Article 15 de la Charte
Le paragraphe 15(1) de la Charte protège le droit à l’égalité. Il dispose que la loi ne fait acception de personne et s’applique également à tous, et que tous ont droit à la même protection et au même bénéfice de la loi, indépendamment de toute discrimination, notamment des discriminations fondées sur la race ou sur l’origine ethnique. L’égalité consiste à favoriser l’existence d’une société où tous ont la certitude que la loi les reconnaît comme des êtres humains qui méritent le même respect, la même déférence et la même considération. Le paragraphe 15(2) de la Charte précise que le paragraphe 15(1) n’a pas pour effet d’interdire les lois, programmes ou activités destinés à améliorer la situation d’individus ou de groupes défavorisés, notamment du fait de leur race ou de leur origine ethnique.
Le projet de loi S‑14 permet à des utilisateurs traditionnels des terres, qui comprennent les peuples autochtones, d’exercer des activités traditionnelles selon des conditions particulières dans la réserve à vocation de parc national Akami‑Uapishkᵁ‑KakKasuak‑Monts Mealy. Aux termes du projet de loi, certains bénéficiaires de l’Accord sur les revendications territoriales des Inuit du Labrador peuvent exercer des activités de récolte selon des conditions précises. Dans la mesure où des aspects de ces dispositions pourraient porter atteinte à la protection garantie par le paragraphe 15(1) de la Charte en créant des distinctions fondées sur la race ou l’origine ethnique, les considérations suivantes appuient la compatibilité du projet de loi S‑14 avec l’article 15 de la Charte.

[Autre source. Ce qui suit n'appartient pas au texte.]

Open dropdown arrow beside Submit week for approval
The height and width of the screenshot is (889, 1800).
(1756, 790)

L’appui accordé aux peuples autochtones en vue de leur permettre de poursuivre leurs activités traditionnelles favorise leur égalité réelle et est conforme aux valeurs fondamentales qui sous‑tendent le droit à l’égalité. Le projet de loi Bill S‑14 rend compte des engagements pris par le gouvernement du Canada dans le cadre de nombreux accords négociés visant à permettre que certaines activités traditionnelles d’utilisation des terres continuent dans des zones déterminées. Ces accords sont le résultat de négociations approfondies entre le gouvernement et certains groupes, notamment les Inuit du Labrador. Grâce à ce projet de loi, le gouvernement du Canada prend des mesures précises pour favoriser la réconciliation avec les peuples autochtones, notamment en respectant les engagements qu’il a pris dans le cadre des accords pertinents.

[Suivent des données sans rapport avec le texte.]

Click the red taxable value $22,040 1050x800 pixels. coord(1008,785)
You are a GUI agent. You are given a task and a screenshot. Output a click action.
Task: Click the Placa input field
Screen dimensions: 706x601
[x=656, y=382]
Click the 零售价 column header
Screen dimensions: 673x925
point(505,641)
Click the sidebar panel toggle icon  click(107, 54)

En effet, pour permettre aux groupes défavorisés d’atteindre l’égalité réelle, il faut souvent établir des distinctions. Il est important de souligner que le projet de loi S‑14 tient compte de la situation de tous les utilisateurs traditionnels des terres et de tous les bénéficiaires de l’Accord sur les revendications territoriales des Inuit du Labrador, et qu’il n’a pas pour effet de renforcer, de perpétuer ou d’exacerber les désavantages de quelque groupe que ce soit.